These are extraordinary times for a country accustomed to looking to the sporting field for global recognition. Twice this month, it has had reason to celebrate achievements in the arts that will resound even more sonorously around the world.
First, there was the scarcely believable feat of Lorde becoming the first New Zealander to reach the top of the United States Billboard charts with her debut single, Royals.
Then, as the 16-year-old from the North Shore continued to sit atop the popular music world, Eleanor Catton, a 28-year-old from Mt Eden, this week became the youngest author to win the prestigious Man Booker Prize with only her second novel, The Luminaries.
This yin and yang of artistic endeavour was, by any yardstick, phenomenal.
It was also far-reaching in its implications. Re-emphasised was the fact that, whatever the obstacles imposed by geographic isolation, New Zealand artists can succeed overseas. In so doing, they open doors for other of this country's authors and singers.
As Eleanor Catton said, we can be confident that our stories are worth telling.
Equally, we can again enjoy the renown that such success delivers to this country and the benefits that spring from it. Already, we have glimpsed this through the awards bestowed by Hollywood on Sir Peter Jackson's Lord of the Rings movies and, earlier, Jane Campion's The Piano.
The pay-off globally has been evident in tourism dollars and increased work for the country's film-making industry.

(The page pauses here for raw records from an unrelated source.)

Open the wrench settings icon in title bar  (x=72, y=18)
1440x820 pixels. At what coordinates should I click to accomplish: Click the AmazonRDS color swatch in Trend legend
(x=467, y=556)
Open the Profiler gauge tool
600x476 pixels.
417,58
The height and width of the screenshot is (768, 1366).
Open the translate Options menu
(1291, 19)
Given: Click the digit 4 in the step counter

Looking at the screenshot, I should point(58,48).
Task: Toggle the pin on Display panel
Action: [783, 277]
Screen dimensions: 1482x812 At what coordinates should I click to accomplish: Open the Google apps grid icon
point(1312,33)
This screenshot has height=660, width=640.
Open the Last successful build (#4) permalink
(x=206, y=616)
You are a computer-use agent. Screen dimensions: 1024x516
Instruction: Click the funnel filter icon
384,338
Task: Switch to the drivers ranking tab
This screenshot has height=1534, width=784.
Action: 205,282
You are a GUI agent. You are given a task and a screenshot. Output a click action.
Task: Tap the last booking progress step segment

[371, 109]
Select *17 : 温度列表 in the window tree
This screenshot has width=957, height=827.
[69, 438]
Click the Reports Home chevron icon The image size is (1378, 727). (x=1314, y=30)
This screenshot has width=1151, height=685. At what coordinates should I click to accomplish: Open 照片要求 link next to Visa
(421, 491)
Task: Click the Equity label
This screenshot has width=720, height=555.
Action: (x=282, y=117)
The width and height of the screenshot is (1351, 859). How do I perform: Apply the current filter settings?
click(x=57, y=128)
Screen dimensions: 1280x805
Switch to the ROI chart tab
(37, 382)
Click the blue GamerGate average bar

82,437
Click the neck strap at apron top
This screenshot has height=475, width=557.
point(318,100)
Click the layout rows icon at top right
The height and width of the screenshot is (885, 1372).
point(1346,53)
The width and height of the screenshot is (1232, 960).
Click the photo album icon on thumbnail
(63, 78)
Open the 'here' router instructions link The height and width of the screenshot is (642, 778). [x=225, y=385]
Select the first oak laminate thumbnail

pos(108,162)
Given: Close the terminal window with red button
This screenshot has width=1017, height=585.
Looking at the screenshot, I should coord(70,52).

The reward for Eleanor Catton's triumph will be measured in a different but no less significant way, that of this country's reputation for producing literature of the highest order. Worldwide, it is virtually impossible to walk into a reputable bookshop and not find a copy of The Bone People, Keri Hulme's 1985 novel and the only previous New Zealand winner of the award. The Luminaries will henceforth enjoy the same status.
Eleanor Catton, herself, alluded to an aspect of this in her thoughtful acceptance speech. She had been free during the writing of her book, she said, to concern herself not with questions of value but of worth. Her publishers had managed to strike an elegant balance between making art and making money. This reference to the Victoria University Press reflected well on its sensibilities, given that many overseas writers despair of their publishers' money-making mania.
It is a further feather in our cap that both women have reacted to their success with dignity and courtesy. In a world in which the ridiculous demands of the most transient of stars are tolerated, unassuming artists attract attention. Eleanor Catton's response set her aside, as did that of Lorde on reaching the top of Billboard's Hot 100.
The task of both these women now is to build on their success.
It helps that both have done things their way. This has laid the groundwork for Lorde to do what she wants, with a strong probability her fans will follow her. Eleanor Catton, meanwhile, has ploughed her own furrow with an epic 832-page work for a world with a notoriously short attention span.
This strong strand of individuality means we can celebrate a reputation for artistic work that combines ambition with startling originality. For now, talk about New Zealand need no longer focus on the All Blacks or the America's Cup.